Growth Drivers & Catalysts
Positive Catalysts
- City Gas Distribution expansion: The Indian government's push for a gas-based economy, targeting 15% share of gas in the energy mix by 2030 (up from ~6%), bodes well for CGD companies.
- New geographical areas (GAs): IGL has won new GA authorizations in multiple cities, which could drive volume growth.
- Residential PNG penetration: With only 25.6 lakh connections in a population of 30+ million in Delhi-NCR alone, there is significant headroom for growth.
- Industrial PNG conversion: Converting industrial users from liquid fuels to PNG provides a stable, higher-margin revenue stream.
- CNG vehicle adoption: Despite EV concerns, CNG vehicles are gaining traction as a cost-effective, cleaner alternative to petrol/diesel.
- Infrastructure investments: CWIP of ₹1,518 crore indicates upcoming capacity additions that could drive future revenues.
- Dividend recovery potential: If the company returns to its 30-40% payout ratio, the dividend yield could rise to 4-5%.
Risk Factors
- Gas price volatility: International LNG prices directly impact IGL's input costs, and regulated retail prices limit pass-through ability.
- Regulatory risk: Changes in CGD pricing formulas or government gas allocation policies could impact margins.
- EV disruption: Faster-than-expected EV adoption in Delhi could reduce CNG demand, particularly in the auto-rickshaw and cab segments.
- Competition from piped gas: In new GAs, IGL faces competition from other CGD entities.
- Delhi air quality mandates: Any mandates promoting EVs over CNG could impact IGL's transport segment.
Technical Overview
- Current Price: ₹162 (as of June 2, 2026)
- 52-Week High: ₹229
- 52-Week Low: ₹142
- Distance from 52-week high: -29.3%
- Distance from 52-week low: +14.1%
- 1-Year Stock Price CAGR: -21%
- 3-Year Stock Price CAGR: -11%
- 5-Year Stock Price CAGR: -9%
The stock is trading closer to its 52-week low than its high, indicating bearish sentiment.

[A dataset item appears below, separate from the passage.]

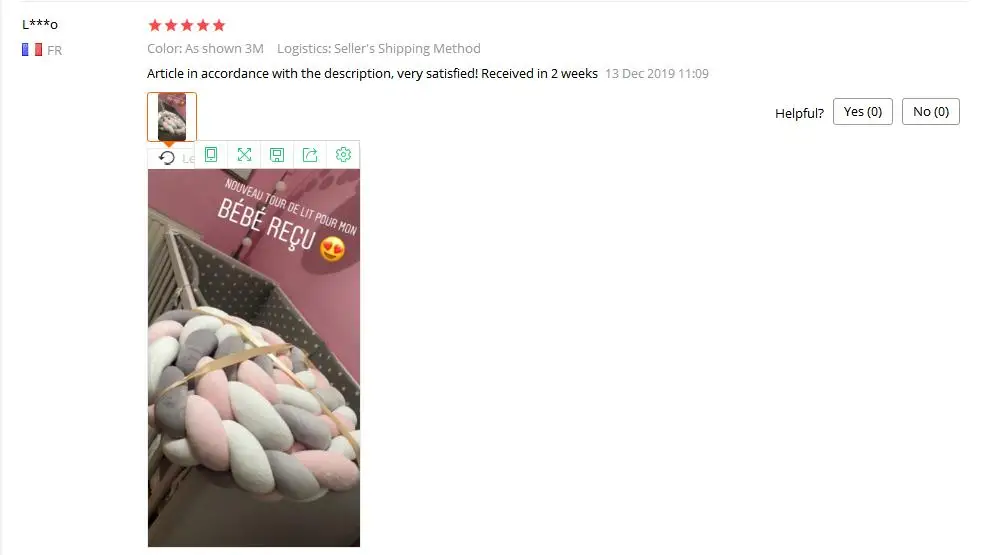Screen dimensions: 986x555
Task: Share the photo with the arrow icon
Action: point(310,155)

However, this also suggests potential value if fundamentals stabilize.
Conclusion & Investment Thesis
Indraprastha Gas Ltd is a fundamentally strong company operating in a near-monopoly market with an irreplaceable distribution network in India's most important urban region. The company's debt-free balance sheet, negative working capital model, and consistent cash generation make it a high-quality business.
However, the stock faces real headwinds:
- Operating margins have compressed from 30% to 11% over five years.

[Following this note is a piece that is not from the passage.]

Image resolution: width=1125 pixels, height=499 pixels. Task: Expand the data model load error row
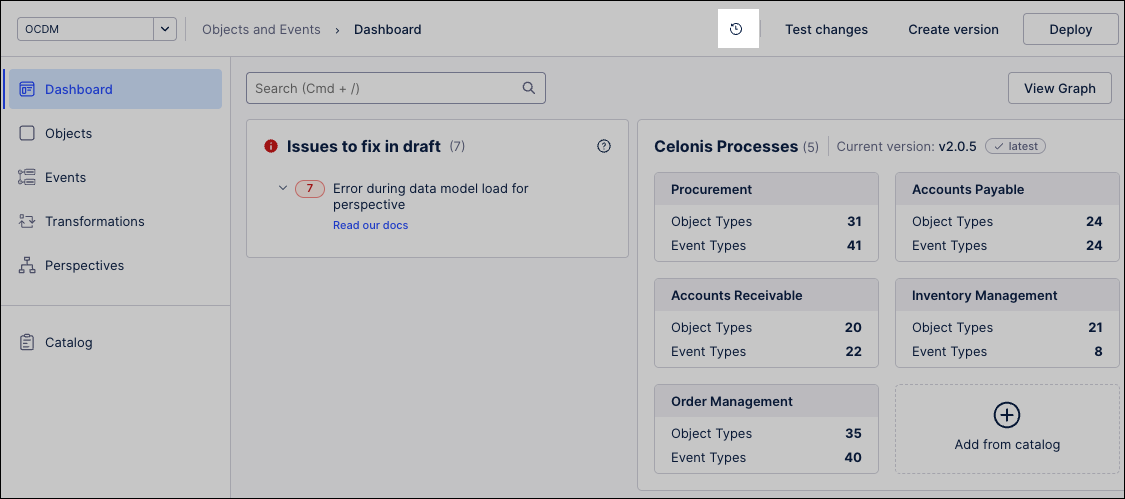coord(283,188)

- Net profit has declined for two consecutive years (FY2025: ₹1,713 crore; FY2026: ₹1,544 crore).
- The stock has underperformed significantly, declining 21% over the past year.
At ₹162, the stock trades at 14.6x P/E and offers a 2.64% dividend yield. For long-term investors, this valuation provides a margin of safety given the company's market position. However, a re-rating requires evidence of margin stabilization or recovery.
Key metrics to watch:
- Operating profit margin trajectory (needs to stabilize above 12%)
- Volume growth in CNG and PNG segments
- New GA contribution to revenue
- Gas procurement costs and pricing flexibility
- Dividend policy in FY2027
For investors with a 3-5 year horizon, IGL offers a combination of defensive utility characteristics (monopoly, dividends, cash generation) and growth potential (new GAs, PNG penetration). The current de-rating may represent an opportunity, but patience is required as near-term earnings visibility is limited.
For income investors, the 2.64% dividend yield and the company's history of 34.1% average payout make it an attractive option, especially if the company restores its dividend payout to historical levels.
Risk-reward at current levels appears favorable, with limited downside given the strong balance sheet and cash flows, and meaningful upside potential if margins recover and new geographies contribute to growth.